Ockham distingue entre la ley divina que gobierna la iglesia y las leyes humanas que gobiernan el imperio. El ejemplo que el Papa debe seguir es el de Cristo y sus apóstoles, pobres y carentes de toda plenitudo potestatis, en cuanto han abdicado de cualquier soberanía temporal. Ockham considera que el poder conferido por Cristo a Pedro no debe ser entendido como una potestad dominativa, sino como el servicio de un padre y pastor espiritual. Mal pueden conciliarse la relación que el Pontífice mantiene con sus fieles en cuanto padre, con aquella que vincula a un soberano temporal con sus súbditos.

Hay un claro ideal determinado en las Escrituras y expresado a través de la fe de la iglesia universal. En los datos de la Escritura hay que atender a la figura de Cristo quien renunció a toda forma de poder temporal. Por ello no es lógico que su vicario tome y exija prerrogativas temporales. En el plano espiritual el Papa es un purus viator, sujeto al pecado como todos los hombres. El oficio no lo santifica de manera que evite las consecuencias del pecado. Es verdad que el Pontífice tiene una labor sumamente cualificada, pero ha sido instituida sólo para el beneficio de los creyentes y su potestad no alcanza en modo alguno a la de Cristo, único fundador primario de la Iglesia.

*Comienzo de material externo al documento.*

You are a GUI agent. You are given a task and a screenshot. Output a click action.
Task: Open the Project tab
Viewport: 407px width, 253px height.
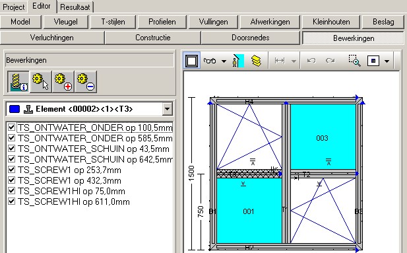(13, 7)
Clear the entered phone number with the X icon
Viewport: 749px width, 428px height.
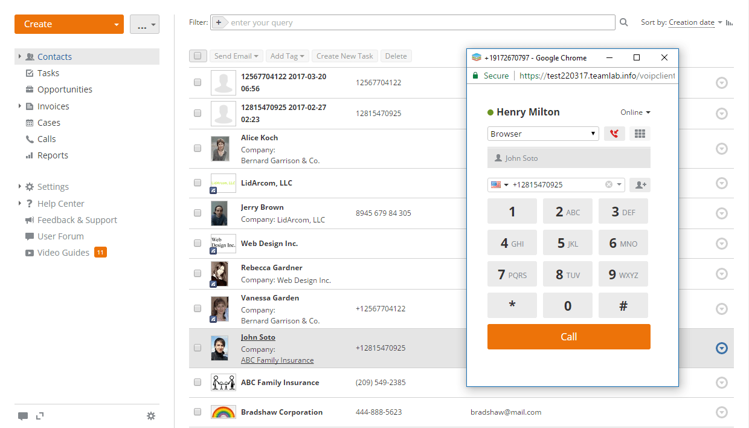click(x=608, y=184)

La doctrina ockhamista es aplicable a cualquier rey o príncipe temporal, pero la plasmación perfecta de su realización fue el imperio romano. No se trata del imperio histórico que acabó con Rómulo Augústulo, sino más bien del Sacro Imperio Romano Germánico, trasvasado de Roma a Alemania por Carlomagno, y cuyo poder era ejercido por Luis de Baviera, en contra de las pretensiones de Juan XXII.

El pensamiento político de Ockham desmonta la convicción de la cultura medieval según la cual el Pontífice representa la unidad suprema de todos los poderes, con la convicción de que una reducción del poder temporal al espiritual implicaría el menoscabo de su carácter de poder legítimo. Su especulación constituye un intento por legitimarlo dando respuesta a los nuevos desafíos culturales, sociales y políticos en los que transcurrió su propia vida.